Une biographie qui se lit comme un roman, vraiment! Didier Decoin, auteur très connu en France, est secrétaire de l'Académie Goncourt. Il retrace ici l'histoire de son père Henri, depuis sa naissance. Les personnages nous sont peut-être inconnus, mais le parcours est inusité et intéressant à découvrir. Le rythme est bon et on ne s'y perd pas dans le relatement de dates et événements comme il est fréquent de voir dans les biographies. Voici un extrait publié par le magazine Lire, juillet 2006 (www.lire.fr).
Mon père était arrivé en Amérique fin septembre 37, Danielle Darrieux à son bras. Elle avait dix-sept ans quand il l'avait rencontrée sur un plateau, lui quarante-quatre. Il en était tombé éperdument amoureux, l'avait fait tourner, succès tout de suite, l'avait épousée sans attendre qu'elle soit majeure. Impressionnés par la popularité grandissante de Danielle et le flair d'Henri qui semblait savoir exactement ce qu'elle devait interpréter, les studios Universal les avaient engagés tous les deux pour sept ans. Elle comme vedette, lui comme auteur chargé de sélectionner et de superviser les histoires que sa jeune femme allait interpréter.
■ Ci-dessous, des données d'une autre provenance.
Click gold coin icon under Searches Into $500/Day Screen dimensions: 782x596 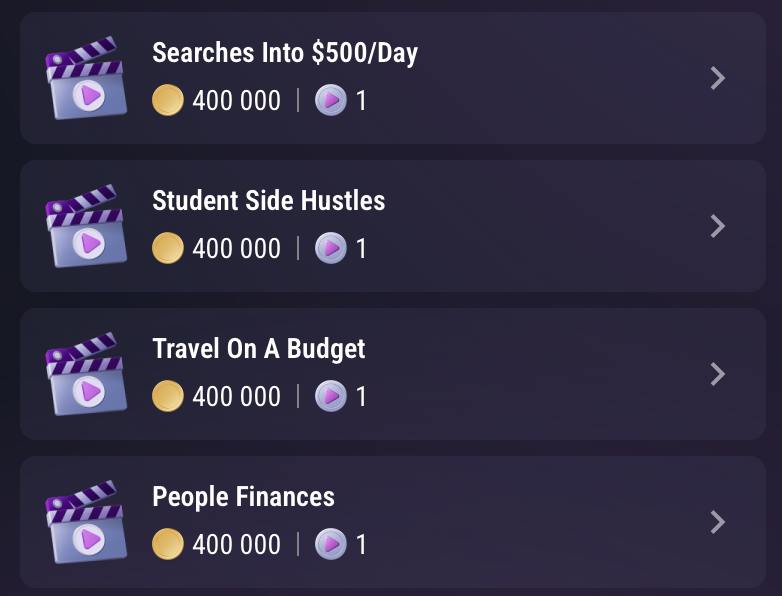coord(168,100)
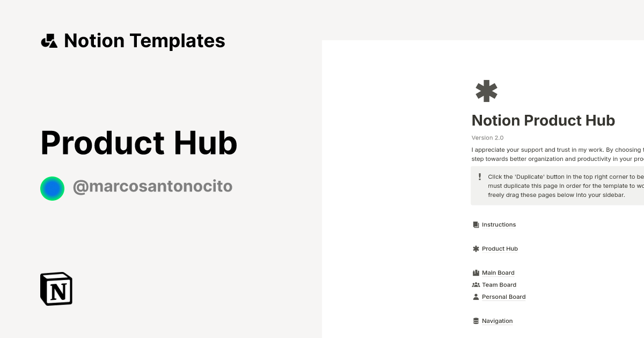Click the people icon next to Team Board

(x=475, y=284)
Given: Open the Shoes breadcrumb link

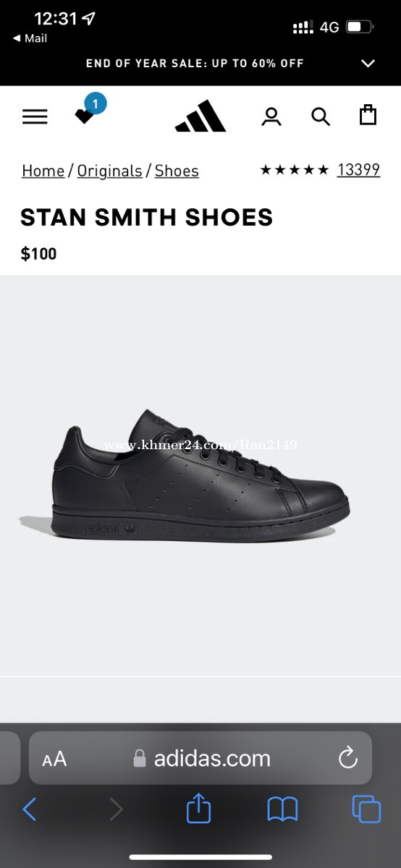Looking at the screenshot, I should click(x=177, y=171).
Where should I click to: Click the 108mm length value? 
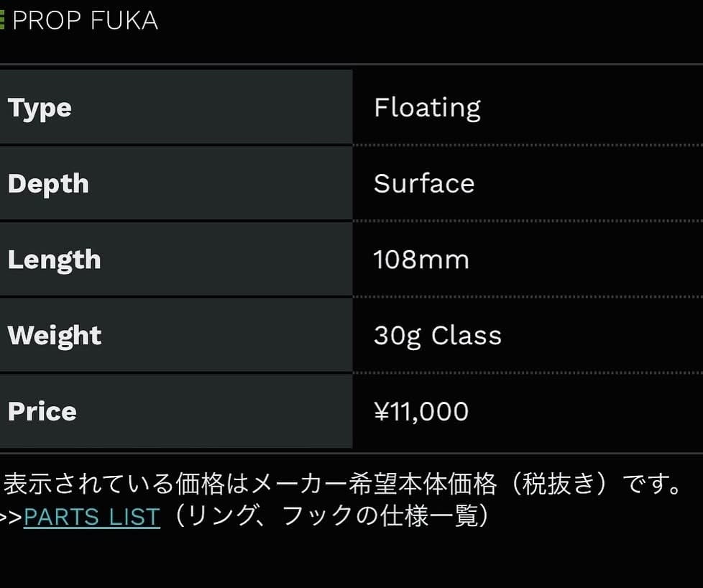coord(421,259)
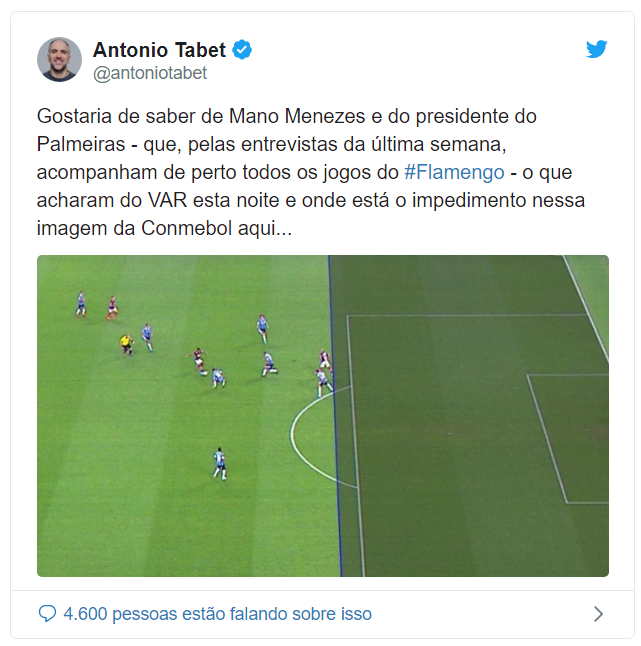Click the blue VAR offside line in the image
Screen dimensions: 641x646
pyautogui.click(x=335, y=416)
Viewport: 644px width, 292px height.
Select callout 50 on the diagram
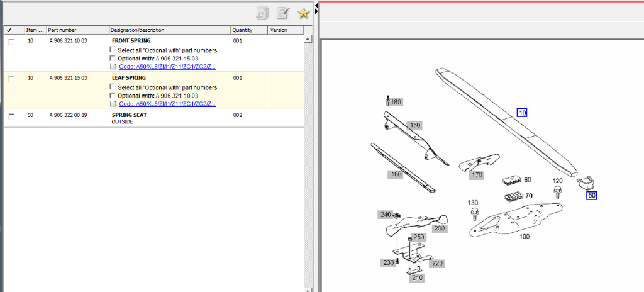pos(591,196)
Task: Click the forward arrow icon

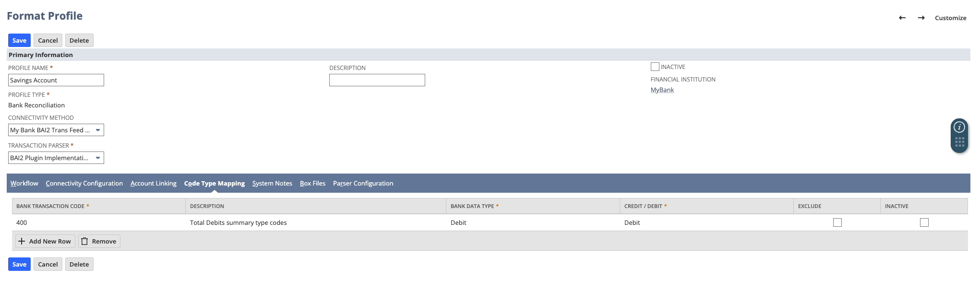Action: [921, 18]
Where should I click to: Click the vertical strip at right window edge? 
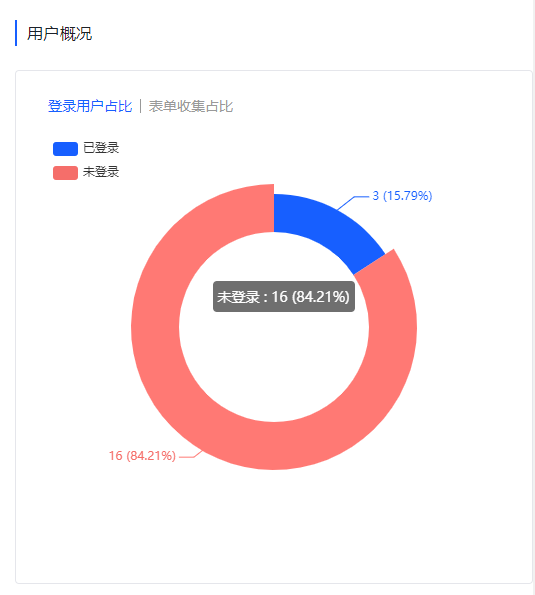click(533, 298)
Le couple avait aussitôt traversé l'Atlantique sur le Normandie qui, à la vitesse moyenne de 30,99 nœuds, venait de ravir le Ruban Bleu au Queen Mary.
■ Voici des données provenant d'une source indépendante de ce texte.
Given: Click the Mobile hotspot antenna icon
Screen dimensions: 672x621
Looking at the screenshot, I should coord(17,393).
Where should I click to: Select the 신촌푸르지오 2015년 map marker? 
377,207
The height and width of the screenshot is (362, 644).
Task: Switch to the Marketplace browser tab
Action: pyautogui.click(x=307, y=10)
Danielle avait à présent vingt et un ans, pesait cinquante kilos et transbahutait sept malles-cabines contenant quarante-trois robes, soixante paires de chaussures, vingt-sept chapeaux, ainsi qu'une chienne écossaise, Flora, qui avait la manie de dévorer les pendulettes de voyage - elle les mâchait avec application avant d'en postillonner les rouages à la façon d'un chat recrachant les arêtes d'une sardine.
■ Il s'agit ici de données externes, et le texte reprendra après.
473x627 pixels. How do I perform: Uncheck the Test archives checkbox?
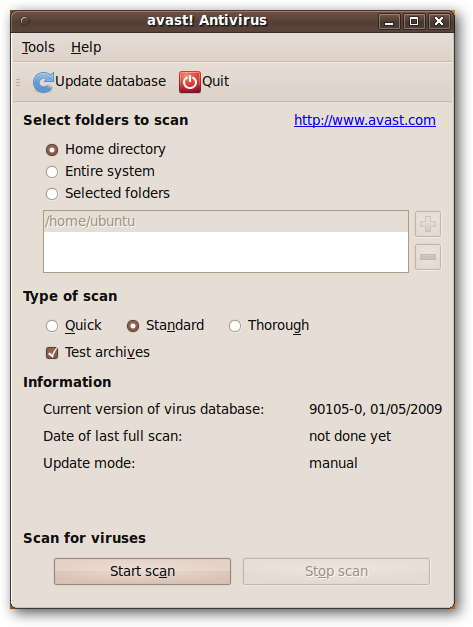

Dès la veille de l'arrivée du paquebot, le pier 88 où accostaient les transatlantiques de la French Line avait été pris d'assaut par une centaine de reporters dépêchés par les plus importants organes de presse américains. Le bureau new-yorkais de la compagnie de navigation avait en effet annoncé que plusieurs célébrités du cinéma voyageaient à bord du navire, dont le patron de la Metro-Goldwyn-Mayer, Mr. Mayer en personne, ainsi qu'une mystérieuse star qualifiée de «divine, positivement divine». Or Greta Garbo, justement surnommée The Divine, étant alors sous contrat avec la MGM, la presse en avait déduit que la star «divine, positivement divine» qui allait débarquer du Normandie ne pouvait être qu'elle.